### Task requirements
1 > Answer these questions about the Airflow pipeline post below.
(a) Which object detection model does the pipeline train?
(b) What is the file name of the Airflow DAG?
(c) What is the name of the YAML file placed in the processed data directory?
2 > For each statement, say whether it agrees with the Airflow pipeline post below. Quote the deciding words from the post.
(a) The pipeline runs locally.
(b) The dataset being prepared is in Pascal VOC format.
(c) Images are resized to 640 by 640.

Building ETL Data Pipeline for ML Training with Airflow

In real-world machine learning workflows, preparing data and training models is rarely a one-time manual process. It's iterative, messy, and benefits immensely from automation. In this post, I’ll walk you through a complete Airflow pipeline that prepares a COCO-format dataset for training and kicks off a PyTorch-based YOLOv5 training job — all locally.

We'll build a clean ETL-style pipeline:

Extract raw images and annotations.
Transform them: resize images, update bounding boxes.
Split into training and validation sets.
Train a YOLOv5 object detection model using PyTorch.

Project Structure

Here's the expected directory layout:

/raw_data/
    images/
        1.jpg
        2.jpg
    annotations.json

After processing, images will be split and labeled like this:

/processed_data/
    images/
        1.jpg
        2.jpg
    annotations.json
    train/
        images/1.jpg
        labels/1.txt
    val/
        images/
        labels/
    yolov5_data.yaml

Airflow DAG: `ml_data_preparation_dag.py`

from airflow import DAG
from airflow.operators.python import PythonOperator
from datetime import datetime
import os
import shutil
import json
from PIL import Image

RAW_IMAGES_DIR = "/raw_data/images"
RAW_ANNOTATIONS_PATH = "/raw_data/annotations.json"
WORKING_IMAGES_DIR = "/tmp/xxx_data/images"
WORKING_ANNOTATIONS_PATH = "/tmp/xxx_data/annotations.json"
PROCESSED_DIR = "/processed_data"
PROCESSED_IMAGES_DIR = os.path.join(PROCESSED_DIR, "images")
PROCESSED_ANNOTATIONS_PATH = os.path.join(PROCESSED_DIR, "annotations.json")
TARGET_SIZE = (416, 416)

TRAIN_DIR = os.path.join(PROCESSED_DIR, "train")
VAL_DIR = os.path.join(PROCESSED_DIR, "val")
TRAIN_IMAGES_DIR = os.path.join(TRAIN_DIR, "images")
TRAIN_LABELS_DIR = os.path.join(TRAIN_DIR, "labels")
VAL_IMAGES_DIR = os.path.join(VAL_DIR, "images")
VAL_LABELS_DIR = os.path.join(VAL_DIR, "labels")

DATA_YOLO_CONFIG = os.path.join(PROCESSED_DIR, "yolov5_data.yaml")

# Get the new data
def extract_data():
    os.makedirs(WORKING_DIR, exist_ok=True)
    os.makedirs(PROCESSED_IMAGES_DIR, exist_ok=True)
    # Assume that I get data from local RAW_IMAGES_DIR, every time we can get new data then update it into PROCESSED_DIR
    shutil.copy(RAW_IMAGES_DIR, WORKING_IMAGES_DIR)
    shutil.copy(RAW_ANNOTATIONS_PATH, WORKING_ANNOTATIONS_PATH)

# Resize data
def transform_data():
    # Assume: the new added image filename not conflict
    with open(WORKING_ANNOTATIONS_PATH, 'r') as f:
        coco = json.load(f)

    image_id_map = {}
    for img in coco['images']:
        img_path = os.path.join(WORKING_IMAGES_DIR, img['file_name'])

### Entries provided
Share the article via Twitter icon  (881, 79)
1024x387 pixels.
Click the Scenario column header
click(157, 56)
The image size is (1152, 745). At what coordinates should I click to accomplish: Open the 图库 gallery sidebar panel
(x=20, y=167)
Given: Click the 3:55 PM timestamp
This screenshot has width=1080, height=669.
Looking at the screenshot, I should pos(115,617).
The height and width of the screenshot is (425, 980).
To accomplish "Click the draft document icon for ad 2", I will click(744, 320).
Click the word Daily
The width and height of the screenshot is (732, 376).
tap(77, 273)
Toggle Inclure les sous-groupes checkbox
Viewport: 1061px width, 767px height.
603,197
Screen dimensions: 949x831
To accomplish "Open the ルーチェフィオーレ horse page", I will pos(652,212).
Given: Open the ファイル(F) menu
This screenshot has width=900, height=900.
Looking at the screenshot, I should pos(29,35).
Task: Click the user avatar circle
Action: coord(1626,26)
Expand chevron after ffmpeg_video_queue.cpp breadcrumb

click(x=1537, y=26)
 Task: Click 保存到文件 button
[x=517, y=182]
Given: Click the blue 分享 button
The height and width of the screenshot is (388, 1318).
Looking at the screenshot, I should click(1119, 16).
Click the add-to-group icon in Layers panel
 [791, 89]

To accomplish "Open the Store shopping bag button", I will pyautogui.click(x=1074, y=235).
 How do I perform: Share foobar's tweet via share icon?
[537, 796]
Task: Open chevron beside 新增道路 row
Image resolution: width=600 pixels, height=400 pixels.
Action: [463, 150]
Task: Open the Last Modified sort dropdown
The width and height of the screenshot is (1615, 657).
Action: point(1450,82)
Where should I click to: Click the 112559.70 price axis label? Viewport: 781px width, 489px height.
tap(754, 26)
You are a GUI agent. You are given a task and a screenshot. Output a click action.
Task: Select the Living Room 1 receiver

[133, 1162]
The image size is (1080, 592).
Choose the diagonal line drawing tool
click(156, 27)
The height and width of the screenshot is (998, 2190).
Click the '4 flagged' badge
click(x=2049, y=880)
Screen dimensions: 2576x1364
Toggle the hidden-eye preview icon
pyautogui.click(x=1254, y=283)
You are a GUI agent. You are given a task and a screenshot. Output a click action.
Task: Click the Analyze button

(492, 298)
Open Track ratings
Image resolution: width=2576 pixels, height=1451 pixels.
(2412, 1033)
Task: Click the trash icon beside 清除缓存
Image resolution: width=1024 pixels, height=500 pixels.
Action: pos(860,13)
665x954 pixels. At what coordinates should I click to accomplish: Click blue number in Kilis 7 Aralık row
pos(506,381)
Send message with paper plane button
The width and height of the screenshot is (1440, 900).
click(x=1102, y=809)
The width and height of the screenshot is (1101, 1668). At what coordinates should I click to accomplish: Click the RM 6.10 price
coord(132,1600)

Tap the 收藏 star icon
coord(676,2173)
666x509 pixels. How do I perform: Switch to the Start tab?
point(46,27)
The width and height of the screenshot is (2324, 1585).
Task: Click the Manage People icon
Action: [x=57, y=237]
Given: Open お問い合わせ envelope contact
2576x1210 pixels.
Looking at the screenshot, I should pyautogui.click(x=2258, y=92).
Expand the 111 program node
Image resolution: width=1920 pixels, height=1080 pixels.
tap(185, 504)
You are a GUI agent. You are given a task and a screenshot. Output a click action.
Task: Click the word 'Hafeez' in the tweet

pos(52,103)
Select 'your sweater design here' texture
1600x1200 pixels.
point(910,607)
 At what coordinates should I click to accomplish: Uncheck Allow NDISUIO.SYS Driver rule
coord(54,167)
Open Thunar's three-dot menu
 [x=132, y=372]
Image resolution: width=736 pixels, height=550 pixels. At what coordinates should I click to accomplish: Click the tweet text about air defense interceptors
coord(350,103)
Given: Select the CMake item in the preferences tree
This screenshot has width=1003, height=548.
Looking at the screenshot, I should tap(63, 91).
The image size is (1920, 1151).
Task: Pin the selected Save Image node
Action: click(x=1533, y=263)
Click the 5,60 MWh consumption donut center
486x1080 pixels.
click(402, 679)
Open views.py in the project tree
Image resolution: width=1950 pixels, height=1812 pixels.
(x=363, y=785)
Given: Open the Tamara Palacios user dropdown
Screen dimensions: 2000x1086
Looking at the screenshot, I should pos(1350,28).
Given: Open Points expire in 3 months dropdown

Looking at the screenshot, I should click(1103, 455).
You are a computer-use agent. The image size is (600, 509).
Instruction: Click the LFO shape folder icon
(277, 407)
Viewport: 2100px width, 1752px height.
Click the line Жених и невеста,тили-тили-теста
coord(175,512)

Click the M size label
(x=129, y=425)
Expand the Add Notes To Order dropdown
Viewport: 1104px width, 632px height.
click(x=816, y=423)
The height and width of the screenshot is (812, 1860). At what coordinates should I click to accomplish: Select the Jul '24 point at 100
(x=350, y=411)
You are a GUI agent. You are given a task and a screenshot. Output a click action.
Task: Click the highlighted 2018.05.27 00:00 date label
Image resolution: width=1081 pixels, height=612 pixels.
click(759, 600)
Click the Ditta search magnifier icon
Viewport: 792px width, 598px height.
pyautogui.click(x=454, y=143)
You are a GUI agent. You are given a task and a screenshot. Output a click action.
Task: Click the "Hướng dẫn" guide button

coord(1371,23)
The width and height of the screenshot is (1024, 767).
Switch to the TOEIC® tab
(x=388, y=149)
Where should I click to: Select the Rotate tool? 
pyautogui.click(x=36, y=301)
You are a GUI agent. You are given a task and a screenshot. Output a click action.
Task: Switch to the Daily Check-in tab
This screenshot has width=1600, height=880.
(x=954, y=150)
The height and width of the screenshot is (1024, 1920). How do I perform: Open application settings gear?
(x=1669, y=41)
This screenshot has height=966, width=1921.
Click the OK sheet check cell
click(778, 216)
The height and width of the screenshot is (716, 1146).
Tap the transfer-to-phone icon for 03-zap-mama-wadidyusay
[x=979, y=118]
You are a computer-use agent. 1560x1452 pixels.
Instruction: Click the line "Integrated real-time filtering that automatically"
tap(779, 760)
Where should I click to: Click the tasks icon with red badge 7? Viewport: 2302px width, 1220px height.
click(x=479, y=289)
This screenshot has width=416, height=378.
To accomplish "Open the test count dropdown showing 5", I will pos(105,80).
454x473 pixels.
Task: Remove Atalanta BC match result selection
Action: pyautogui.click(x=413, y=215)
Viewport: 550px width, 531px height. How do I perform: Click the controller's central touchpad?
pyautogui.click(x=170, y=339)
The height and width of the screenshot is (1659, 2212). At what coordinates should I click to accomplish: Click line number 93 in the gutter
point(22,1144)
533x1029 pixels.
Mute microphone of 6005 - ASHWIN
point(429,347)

### Task-by-task results
1 >
(a) A YOLOv5 model, trained with PyTorch.
(b) ml_data_preparation_dag.py
(c) yolov5_data.yaml

2 >
(a) Yes: "all locally."
(b) No: "prepares a COCO-format dataset for training"
(c) No: "TARGET_SIZE = (416, 416)"